In an effort to overcome this well-recognized limitation, investigators from two different groups, including authors of the present study, developed the technique of direct injection of cyanoacrylate from a percutaneous approach. These first two reports were published 10 years ago (2, 3). While this method certainly results in more complete reduction of tumor vascularity, it has not been widely adopted. There may be several reasons for this, but a key issue is the unanswered question of whether the additional risks of this technique outweigh the benefits.

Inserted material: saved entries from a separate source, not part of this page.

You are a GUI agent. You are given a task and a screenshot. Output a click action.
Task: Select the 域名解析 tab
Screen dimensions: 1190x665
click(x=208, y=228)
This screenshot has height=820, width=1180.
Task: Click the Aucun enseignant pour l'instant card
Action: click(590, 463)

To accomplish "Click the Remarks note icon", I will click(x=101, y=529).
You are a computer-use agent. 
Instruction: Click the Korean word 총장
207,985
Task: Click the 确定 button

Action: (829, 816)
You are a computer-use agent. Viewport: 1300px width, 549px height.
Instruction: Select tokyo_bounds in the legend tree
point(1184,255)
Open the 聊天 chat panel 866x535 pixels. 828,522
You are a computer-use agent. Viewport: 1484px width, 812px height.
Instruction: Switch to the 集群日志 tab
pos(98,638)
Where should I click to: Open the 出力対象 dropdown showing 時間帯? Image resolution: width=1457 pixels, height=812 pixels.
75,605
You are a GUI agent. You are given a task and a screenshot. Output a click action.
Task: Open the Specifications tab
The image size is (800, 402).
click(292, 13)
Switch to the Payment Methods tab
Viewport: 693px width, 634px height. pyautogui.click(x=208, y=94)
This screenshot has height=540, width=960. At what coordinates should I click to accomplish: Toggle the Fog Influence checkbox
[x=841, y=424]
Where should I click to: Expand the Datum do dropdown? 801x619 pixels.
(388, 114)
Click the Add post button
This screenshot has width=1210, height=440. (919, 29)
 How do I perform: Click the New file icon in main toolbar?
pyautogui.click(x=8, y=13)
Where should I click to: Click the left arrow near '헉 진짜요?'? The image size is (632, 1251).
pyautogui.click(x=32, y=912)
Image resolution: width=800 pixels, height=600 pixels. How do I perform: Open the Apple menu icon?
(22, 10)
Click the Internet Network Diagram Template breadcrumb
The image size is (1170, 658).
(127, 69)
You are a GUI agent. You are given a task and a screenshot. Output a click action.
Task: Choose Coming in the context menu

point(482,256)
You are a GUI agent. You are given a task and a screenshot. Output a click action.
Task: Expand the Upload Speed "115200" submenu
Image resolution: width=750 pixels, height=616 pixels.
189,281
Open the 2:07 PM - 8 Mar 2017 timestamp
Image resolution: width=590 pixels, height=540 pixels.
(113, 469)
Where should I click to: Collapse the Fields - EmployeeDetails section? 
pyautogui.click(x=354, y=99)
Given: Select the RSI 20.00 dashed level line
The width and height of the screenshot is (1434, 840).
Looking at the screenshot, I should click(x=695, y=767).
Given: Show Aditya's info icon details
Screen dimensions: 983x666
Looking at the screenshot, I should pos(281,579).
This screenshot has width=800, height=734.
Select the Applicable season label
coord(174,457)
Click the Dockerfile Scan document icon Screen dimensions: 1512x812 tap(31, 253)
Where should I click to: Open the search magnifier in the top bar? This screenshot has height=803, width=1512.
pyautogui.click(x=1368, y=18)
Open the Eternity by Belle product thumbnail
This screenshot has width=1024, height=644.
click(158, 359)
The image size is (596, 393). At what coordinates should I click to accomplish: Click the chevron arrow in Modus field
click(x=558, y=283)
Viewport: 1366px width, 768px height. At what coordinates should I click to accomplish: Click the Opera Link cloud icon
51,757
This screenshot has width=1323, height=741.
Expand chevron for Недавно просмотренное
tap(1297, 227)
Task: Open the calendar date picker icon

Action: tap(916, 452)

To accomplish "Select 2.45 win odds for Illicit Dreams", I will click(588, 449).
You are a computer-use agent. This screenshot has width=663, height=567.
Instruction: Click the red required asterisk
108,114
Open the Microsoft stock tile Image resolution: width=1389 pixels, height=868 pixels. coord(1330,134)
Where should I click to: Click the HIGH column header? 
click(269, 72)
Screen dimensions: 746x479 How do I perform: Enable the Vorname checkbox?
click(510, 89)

Risks specific to the direct injection technique can be broken down into four components: distal embolization of glue, chemical toxicity, hemorrhage risks from direct puncture, and procedural risks of general anesthesia. None of these complications were encountered in this small series. The risk for distal glue embolization is real. Casasco et al (4) reported a large series of 65 hypervascular head and neck tumors, including 22 paragangliomas, treated with direct intratumoral injection of cyanoacrylate. They observed distal ischemic complications in two patients with juvenile angiofibromas. Glue was inadvertently injected retrograde into a distal internal carotid artery branch, ultimately occluding the distal middle cerebral artery in one patient and the ophthalmic artery in another. They emphasized the careful inspection of direct injections of contrast medium in multiple planes before the injection of glue, as well as the use of more concentrated glue suspensions (50% N-butyl −2-cyanoacrylate [NBCA]) to achieve more rapid polymerization. This second recommendation runs counter to the recommendations of the present series (20% NBCA plus an additive to extend polymerization time). The risk for distal embolization will be greatest for skull base tumors.
None of the limited data to date have described chemical toxicity of NBCA on cranial nerves or other intracranial or intralabyrnthine structures. This remains a possibility, however, particularly in skull base tumors in contact with these structures. Similarly, hemorrhagic complications in the soft tissues of the neck or within the cranial vault were not observed here, but could certainly occur. Preprocedural arrangements for possible emergent surgical care would be reasonable, until more experience is gained.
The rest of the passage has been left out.